:: Task objective ::
Using the records below, filter out every line that lacks "title" and copy the rest.

:: The input ::
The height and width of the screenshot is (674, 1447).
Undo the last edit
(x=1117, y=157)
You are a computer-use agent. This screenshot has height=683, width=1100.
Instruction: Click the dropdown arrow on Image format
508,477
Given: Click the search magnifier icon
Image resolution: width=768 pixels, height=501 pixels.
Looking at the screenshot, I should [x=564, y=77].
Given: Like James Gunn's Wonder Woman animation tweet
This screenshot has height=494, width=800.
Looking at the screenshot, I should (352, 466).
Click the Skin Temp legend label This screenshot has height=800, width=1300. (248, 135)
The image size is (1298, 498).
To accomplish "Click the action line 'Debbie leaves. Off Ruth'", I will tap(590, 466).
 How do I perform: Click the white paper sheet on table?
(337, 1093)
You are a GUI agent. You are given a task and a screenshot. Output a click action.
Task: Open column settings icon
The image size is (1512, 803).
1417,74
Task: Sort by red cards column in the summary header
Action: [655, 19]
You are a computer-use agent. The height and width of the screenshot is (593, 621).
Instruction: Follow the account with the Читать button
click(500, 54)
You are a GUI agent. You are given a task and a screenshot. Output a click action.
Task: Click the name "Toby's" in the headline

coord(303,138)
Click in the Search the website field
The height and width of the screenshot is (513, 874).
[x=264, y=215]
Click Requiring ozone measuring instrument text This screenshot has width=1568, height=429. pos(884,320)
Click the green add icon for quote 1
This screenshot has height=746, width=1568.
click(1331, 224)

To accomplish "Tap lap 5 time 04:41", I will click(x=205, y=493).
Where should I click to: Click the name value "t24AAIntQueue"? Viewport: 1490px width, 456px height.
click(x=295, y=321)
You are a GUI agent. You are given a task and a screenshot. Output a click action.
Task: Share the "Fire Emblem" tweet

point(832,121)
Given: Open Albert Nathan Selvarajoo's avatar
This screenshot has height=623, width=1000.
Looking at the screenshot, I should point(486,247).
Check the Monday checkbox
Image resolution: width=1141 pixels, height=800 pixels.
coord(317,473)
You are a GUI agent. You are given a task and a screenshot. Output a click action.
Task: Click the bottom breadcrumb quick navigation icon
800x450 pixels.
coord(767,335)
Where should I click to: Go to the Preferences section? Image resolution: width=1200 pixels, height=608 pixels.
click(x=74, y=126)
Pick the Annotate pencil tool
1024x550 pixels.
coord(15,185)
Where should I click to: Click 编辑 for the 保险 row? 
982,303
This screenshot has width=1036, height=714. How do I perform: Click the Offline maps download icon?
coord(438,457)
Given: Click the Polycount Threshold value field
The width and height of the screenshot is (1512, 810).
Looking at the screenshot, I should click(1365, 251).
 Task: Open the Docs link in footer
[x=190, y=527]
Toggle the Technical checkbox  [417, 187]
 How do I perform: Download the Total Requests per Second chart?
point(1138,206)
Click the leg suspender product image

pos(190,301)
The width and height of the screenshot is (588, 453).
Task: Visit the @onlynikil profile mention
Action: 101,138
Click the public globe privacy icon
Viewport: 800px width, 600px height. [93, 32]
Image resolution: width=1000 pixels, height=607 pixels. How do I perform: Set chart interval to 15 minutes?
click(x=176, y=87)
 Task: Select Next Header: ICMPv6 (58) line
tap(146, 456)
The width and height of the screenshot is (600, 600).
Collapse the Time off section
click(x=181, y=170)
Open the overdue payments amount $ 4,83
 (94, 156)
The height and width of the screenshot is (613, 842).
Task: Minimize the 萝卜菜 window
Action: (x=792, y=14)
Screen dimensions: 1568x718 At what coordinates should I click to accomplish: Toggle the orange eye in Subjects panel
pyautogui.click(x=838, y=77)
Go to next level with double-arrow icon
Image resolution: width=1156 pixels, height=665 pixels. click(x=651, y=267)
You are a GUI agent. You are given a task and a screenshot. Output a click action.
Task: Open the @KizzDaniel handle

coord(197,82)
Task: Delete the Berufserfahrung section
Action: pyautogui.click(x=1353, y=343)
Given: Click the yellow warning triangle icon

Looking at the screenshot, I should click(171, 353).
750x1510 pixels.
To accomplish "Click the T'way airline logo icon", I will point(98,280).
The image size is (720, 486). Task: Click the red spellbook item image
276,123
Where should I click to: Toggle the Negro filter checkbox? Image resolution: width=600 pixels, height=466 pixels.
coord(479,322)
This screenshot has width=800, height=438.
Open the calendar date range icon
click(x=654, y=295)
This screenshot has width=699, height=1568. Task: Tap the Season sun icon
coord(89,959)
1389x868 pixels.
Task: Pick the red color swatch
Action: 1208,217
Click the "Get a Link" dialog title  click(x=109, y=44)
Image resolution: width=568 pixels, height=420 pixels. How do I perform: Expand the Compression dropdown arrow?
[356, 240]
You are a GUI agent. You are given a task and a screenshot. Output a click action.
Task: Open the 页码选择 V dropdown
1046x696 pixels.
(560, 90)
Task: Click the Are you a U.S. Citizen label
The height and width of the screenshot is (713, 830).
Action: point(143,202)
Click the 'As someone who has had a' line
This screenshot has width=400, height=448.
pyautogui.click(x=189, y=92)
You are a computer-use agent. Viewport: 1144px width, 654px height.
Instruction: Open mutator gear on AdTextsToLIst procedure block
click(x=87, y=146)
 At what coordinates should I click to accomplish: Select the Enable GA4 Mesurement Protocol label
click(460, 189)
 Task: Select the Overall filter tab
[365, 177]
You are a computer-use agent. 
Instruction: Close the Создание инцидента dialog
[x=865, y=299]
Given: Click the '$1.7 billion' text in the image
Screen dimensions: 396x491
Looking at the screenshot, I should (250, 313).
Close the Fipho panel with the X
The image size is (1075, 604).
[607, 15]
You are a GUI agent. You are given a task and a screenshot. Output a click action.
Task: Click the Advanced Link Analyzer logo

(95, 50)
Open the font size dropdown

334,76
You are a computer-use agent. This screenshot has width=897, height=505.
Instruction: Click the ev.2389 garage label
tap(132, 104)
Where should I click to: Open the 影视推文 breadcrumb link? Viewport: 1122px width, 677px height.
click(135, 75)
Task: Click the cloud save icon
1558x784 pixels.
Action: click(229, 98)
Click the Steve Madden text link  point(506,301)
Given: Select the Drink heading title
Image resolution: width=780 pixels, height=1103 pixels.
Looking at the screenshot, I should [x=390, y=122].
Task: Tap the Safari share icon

:: Response for this exercise ::
Click the "Get a Link" dialog title  click(x=109, y=44)
Given: Select the Drink heading title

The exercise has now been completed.